Upon consideration, it is difficult to refute Mill’s thinking here, and essentially because he so powerfully insists on a recognition of reality.  Kant relies too much on a concept of good, in that he attributes a foundational quality, and the more likely reality is that good is far too subjective a thing to be identified until consequences arise.  This is in fact the core dilemma within Kantian ethics because, and as Mill also notes, moral law and/or motivations to do good are inherently and consistently relative.  Equally importantly, and affirming the noted specificity of Mill, Kant ignores how individual cases present limitless opportunities for determining a good intent or the lack thereof (West 33).  If those supporting Kant would charge that Mill then disregards moral worth, it is necessary to note, and reflecting the differences between Mill and Aristotle, that Mill’s Utilitarianism does not of itself obviate morality.  This is the key distinction, and its import cannot be overstated.  The issue, and as Mill himself would likely argue, is not that he dismisses morality as a component in human behavior; it is that he refuses to rely upon it as fundamentally dictating action.  The essence of Utilitarianism itself very much goes to moral worth, the pragmatism of the philosophy notwithstanding, because it is a system in place to promote the greatest good for the greatest numbers of people.  It is in the means to this end that Mill does not focus upon moral worth which, it is certainly reasonable to argue, is a dangerously subjective and relative strategy.  Put differently, Mill is unwilling to sacrifice specific and identified trajectories of human conduct in order to support an idea of morality as – somehow – solely responsible for how individuals and societies conduct themselves.  As with his differences with the other philosophers, then, Mill insists upon pragmatism and specificity, as opposed to conceptual affirmations of the force of morality.

Conclusion

It is interesting, and somewhat unfortunate, that the contrasts between Mill and the other philosophers discussed do not admit to certain similarities. In essence, all to some extent hold to an idea of morality as critical in human affairs, and Mill is certainly among these; Utilitarianism is very much about securing good.  Nonetheless, Mill refuses to adopt the thinking expressed to some degree by all, which relies on morality as a core component in guiding human affairs. For him, this is irresponsible and irrational, and Mill’s views are potent in their teleological practicality. There is good and evil in Mill, as he certainly affirms that people are directed to gain for themselves that which is good.  At the same time, he maintains a strikingly realistic view of how that good is achieved, in both individual and collective terms, as he sensibly regards the human conscience as both an individual and social construction. Ultimately, and as has been revealed in the above analysis, the few similarities between the philosophies of John Stuart Mill and Aristotle, Kant, and Spinoza are vastly overshadowed by Mill’s philosophical specificity and pragmatism, which combine to set him apart from these others.

Works Cited

Alican, Necip F. Mill’s Principle of Utility: A Defense of John Stuart Mill’s Notorious Proof. New York, NY: Rodopi, 1994.  Print.
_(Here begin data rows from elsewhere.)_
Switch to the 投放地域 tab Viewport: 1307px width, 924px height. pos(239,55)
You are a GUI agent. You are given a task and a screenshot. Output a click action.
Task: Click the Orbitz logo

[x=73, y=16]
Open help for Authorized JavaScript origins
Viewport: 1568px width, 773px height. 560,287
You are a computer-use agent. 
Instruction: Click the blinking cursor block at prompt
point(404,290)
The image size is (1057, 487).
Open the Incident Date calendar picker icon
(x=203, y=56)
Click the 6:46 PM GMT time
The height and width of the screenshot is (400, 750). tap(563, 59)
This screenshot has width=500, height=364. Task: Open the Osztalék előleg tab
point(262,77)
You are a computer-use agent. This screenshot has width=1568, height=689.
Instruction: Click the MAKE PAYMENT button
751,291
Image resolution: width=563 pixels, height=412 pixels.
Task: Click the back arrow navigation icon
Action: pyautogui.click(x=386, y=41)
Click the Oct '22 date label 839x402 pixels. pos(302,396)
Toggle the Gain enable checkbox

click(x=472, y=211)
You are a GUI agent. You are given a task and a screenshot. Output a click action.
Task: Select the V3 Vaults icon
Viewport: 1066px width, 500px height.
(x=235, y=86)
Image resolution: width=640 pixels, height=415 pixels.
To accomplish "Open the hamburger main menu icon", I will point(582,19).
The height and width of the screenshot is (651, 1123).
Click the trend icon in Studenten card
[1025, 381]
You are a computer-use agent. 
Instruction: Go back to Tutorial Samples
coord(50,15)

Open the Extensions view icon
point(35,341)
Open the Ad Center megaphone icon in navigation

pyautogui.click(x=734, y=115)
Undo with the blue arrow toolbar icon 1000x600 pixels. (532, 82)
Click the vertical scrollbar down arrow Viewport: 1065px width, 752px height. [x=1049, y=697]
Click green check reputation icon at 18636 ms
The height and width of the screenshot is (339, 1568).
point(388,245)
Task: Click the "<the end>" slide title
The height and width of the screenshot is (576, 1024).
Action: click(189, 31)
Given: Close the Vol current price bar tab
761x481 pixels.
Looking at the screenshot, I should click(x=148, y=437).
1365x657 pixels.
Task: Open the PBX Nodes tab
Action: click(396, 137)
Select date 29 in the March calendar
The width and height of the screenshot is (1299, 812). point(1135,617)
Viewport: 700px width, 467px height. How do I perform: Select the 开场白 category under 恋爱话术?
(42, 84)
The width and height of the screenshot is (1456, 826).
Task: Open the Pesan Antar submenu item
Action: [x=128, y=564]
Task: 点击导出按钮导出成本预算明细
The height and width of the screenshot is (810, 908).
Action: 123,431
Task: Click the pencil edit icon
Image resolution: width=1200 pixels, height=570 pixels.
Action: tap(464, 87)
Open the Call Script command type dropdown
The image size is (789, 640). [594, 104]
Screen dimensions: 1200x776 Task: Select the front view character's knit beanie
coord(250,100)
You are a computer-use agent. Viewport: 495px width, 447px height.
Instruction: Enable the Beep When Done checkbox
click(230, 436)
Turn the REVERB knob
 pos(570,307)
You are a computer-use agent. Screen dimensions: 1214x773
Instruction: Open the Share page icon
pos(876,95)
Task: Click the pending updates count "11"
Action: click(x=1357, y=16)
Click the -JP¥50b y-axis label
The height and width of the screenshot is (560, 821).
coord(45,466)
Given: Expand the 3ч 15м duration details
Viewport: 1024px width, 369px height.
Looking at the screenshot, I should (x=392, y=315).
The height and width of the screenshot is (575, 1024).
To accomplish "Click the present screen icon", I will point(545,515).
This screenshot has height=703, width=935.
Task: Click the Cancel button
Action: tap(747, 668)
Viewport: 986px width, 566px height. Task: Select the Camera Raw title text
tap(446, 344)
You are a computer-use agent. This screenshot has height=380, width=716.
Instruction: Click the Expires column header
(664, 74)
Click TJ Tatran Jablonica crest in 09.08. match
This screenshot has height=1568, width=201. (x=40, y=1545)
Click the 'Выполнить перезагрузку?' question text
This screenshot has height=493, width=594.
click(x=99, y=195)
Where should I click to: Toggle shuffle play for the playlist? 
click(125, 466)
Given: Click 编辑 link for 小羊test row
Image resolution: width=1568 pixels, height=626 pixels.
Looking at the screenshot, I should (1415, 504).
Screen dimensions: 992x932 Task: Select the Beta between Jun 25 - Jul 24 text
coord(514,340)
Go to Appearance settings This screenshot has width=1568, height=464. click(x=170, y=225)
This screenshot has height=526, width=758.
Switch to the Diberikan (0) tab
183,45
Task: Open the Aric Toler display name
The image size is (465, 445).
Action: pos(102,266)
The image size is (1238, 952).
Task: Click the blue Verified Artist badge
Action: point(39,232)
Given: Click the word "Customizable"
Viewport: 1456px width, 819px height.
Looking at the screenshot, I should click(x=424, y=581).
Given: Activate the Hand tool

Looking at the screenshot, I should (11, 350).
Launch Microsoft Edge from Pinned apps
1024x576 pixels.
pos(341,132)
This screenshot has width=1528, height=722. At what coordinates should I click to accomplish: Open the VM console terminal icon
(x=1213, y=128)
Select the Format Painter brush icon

Atwell, John E.  Ends and Principles in Kant’s Moral Thought.  New York, NY: Springer, 1986. Print.

De Dijn, Herman.  Spinoza: The Way to Wisdom. West Lafayette, IN: Purdue University Press, 1996.  Print.

Kristjannson, Kristjan.  Aristotle, Emotions, and Education.  Burlington, VT: Ashgate Publishing, 2012.  Print.

Page, James.  Peace Education: Exploring Ethical and Philosophical Foundations. Charlotte, NC: Information Age Publishing, 2008. Print.

West, Henry R.  An Introduction to Mill’s Utilitarian Ethics. New York, NY: Cambridge University Press, 2004. Print.

Williams, Bernard.  Moral Luck: Philosophical Papers 1973-1980.  New York, NY: Cambridge University Press, 1981. Print.